Além de tornar o consumo de bens e serviços extremamente complexos, essa estrutura de segmentação de mercados criou disparidades no acesso da população aos bens e serviços e atingiu valores fundamentais da revolução como justiça social e equidade. Quando no início da Revolução foi estruturado um modelo econômico e social para a transição socialista em Cuba, buscava-se a construção de uma sociedade homogênea em que a diferenciação dos grupos sociais fosse dada pela qualificação educacional e que todos tivessem garantida a satisfação de suas necessidades básicas por meio da política de gratuidade e universalização dos serviços sociais e da distribuição “normada” de bens de consumo. Assim, o consumo foi dissociado de transações comerciais e de rendimentos monetários e durante a década de 80 Cuba tornou-se referência pela qualidade de vida alcançada. Díaz Acosta (2010, p.351) afirma que durante a década de 80 “a qualidade de vida alcançada pela sociedade cubana era vista como a ideal, que repudiava os desejos consumistas”, e proporcionou a reprodução de uma sociedade em que o consumo assumiu a dimensão de “consumo para ser” (NOGUERA, 2004), não sendo, portanto o centro da vida cotidiana da sociedade.
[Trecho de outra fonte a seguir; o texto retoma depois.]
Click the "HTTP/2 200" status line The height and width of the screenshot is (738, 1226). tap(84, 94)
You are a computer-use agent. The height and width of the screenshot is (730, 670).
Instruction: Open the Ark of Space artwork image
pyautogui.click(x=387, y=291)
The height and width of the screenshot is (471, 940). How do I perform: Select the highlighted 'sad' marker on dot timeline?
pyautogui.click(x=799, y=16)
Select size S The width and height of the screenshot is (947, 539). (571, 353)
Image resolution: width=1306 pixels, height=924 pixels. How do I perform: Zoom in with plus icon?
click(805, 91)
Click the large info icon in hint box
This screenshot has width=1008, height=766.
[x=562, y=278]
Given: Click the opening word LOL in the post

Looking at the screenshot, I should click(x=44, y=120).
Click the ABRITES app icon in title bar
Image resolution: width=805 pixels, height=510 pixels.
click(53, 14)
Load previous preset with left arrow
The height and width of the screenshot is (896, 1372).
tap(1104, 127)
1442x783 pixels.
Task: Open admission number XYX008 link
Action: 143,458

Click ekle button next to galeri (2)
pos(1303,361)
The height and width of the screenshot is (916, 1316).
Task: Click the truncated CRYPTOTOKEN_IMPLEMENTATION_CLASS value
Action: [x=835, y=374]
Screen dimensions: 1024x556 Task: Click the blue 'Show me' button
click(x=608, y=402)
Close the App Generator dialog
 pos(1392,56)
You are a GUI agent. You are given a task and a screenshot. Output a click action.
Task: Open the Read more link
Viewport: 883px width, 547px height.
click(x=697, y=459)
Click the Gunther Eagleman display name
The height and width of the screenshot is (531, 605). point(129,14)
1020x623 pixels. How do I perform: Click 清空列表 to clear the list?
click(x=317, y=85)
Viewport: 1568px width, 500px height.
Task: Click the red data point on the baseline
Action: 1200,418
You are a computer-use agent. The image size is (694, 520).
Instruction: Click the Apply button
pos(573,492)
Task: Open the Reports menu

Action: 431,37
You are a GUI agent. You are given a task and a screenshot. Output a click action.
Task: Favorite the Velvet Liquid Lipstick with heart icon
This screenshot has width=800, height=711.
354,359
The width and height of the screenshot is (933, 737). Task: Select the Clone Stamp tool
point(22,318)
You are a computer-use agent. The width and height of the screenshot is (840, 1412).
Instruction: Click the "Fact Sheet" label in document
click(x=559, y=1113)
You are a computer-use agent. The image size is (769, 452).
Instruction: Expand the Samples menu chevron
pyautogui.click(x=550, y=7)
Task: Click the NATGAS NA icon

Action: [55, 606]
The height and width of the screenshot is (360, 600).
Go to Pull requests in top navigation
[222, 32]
Porém, a diferenciação de rendimentos que permitiu a constituição de um grupo social de pessoas com renda elevada, associada ao surgimento dos mercados segmentados que ampliaram a oferta de bens e serviços, imprimiu contornos de pluralidade na capacidade de acesso ao consumo das famílias cubanas. Isso porque a maioria da população tinha seu consumo restrito aos bens e serviços ofertados no mercado racionado e paralelo de oferta liberada, cobrindo precariamente as necessidades mínimas de sobrevivência. Por outro lado, as famílias que auferiam renda elevada, além de terem garantida a satisfação de suas necessidades básicas no mercado racionado, podiam satisfazer seus desejos de consumo ao ter acesso a um conjunto de bens e serviços restritos ao restante da população devido aos preços elevados. É nesse sentido que Noguera (2004) fala que o consumo em Cuba começou a assumir contornos do “consumo para ter”, sendo esse mais um aspecto que reflete a diferenciação social que se constituiu no interior da transição socialista cubana como efeito do ajuste econômico.